The Function of Outer Membrane Protein A (OmpA) in Yersinia pestis

Kaye, Elena Cortizas

01 January 2010

The outer membrane protein OmpA is one of the major outer membrane proteins in many species of bacteria, including the Yersiniae. Our goal was to explore the role of OmpA in Y. pestis. This encompasses the ability of Yersinia to infect and survive within macrophages, as well as to resist antimicrobial compounds. Our laboratory found that a delta ompA mutant is impaired in a macrophage-associated infectivity assay.
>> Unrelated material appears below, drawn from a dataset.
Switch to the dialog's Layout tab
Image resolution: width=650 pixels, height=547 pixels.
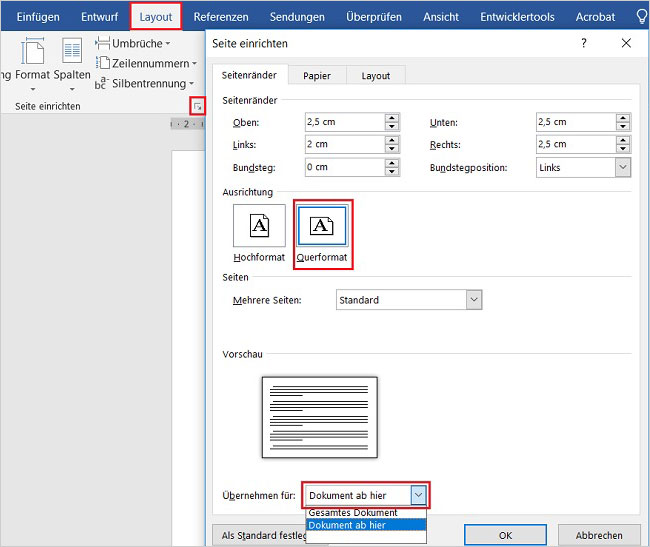pos(376,76)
We also found that OmpA might play a role in the ability of the bacteria to resist antimicrobial peptides, specifically polymyxin B. Aditionally, we assessed the differences in OmpA of Y. pestis and E. coli, and determined that the characteristics we have observed in Y. pestis are unique compared to what has previously been described in E. coli. Our results indicate that Y. pestis OmpA might act through known pathways of antimicrobial resistance such as the PhoPQ two-component regulatory system, although further experiments are needed to determine the precise mechanism of function OmpA. Overall, our project characterizes the different functions of OmpA in Y. pestis, both as a key player in intracellular survival and as a necessary component in conferring resistance to antimicrobial peptides.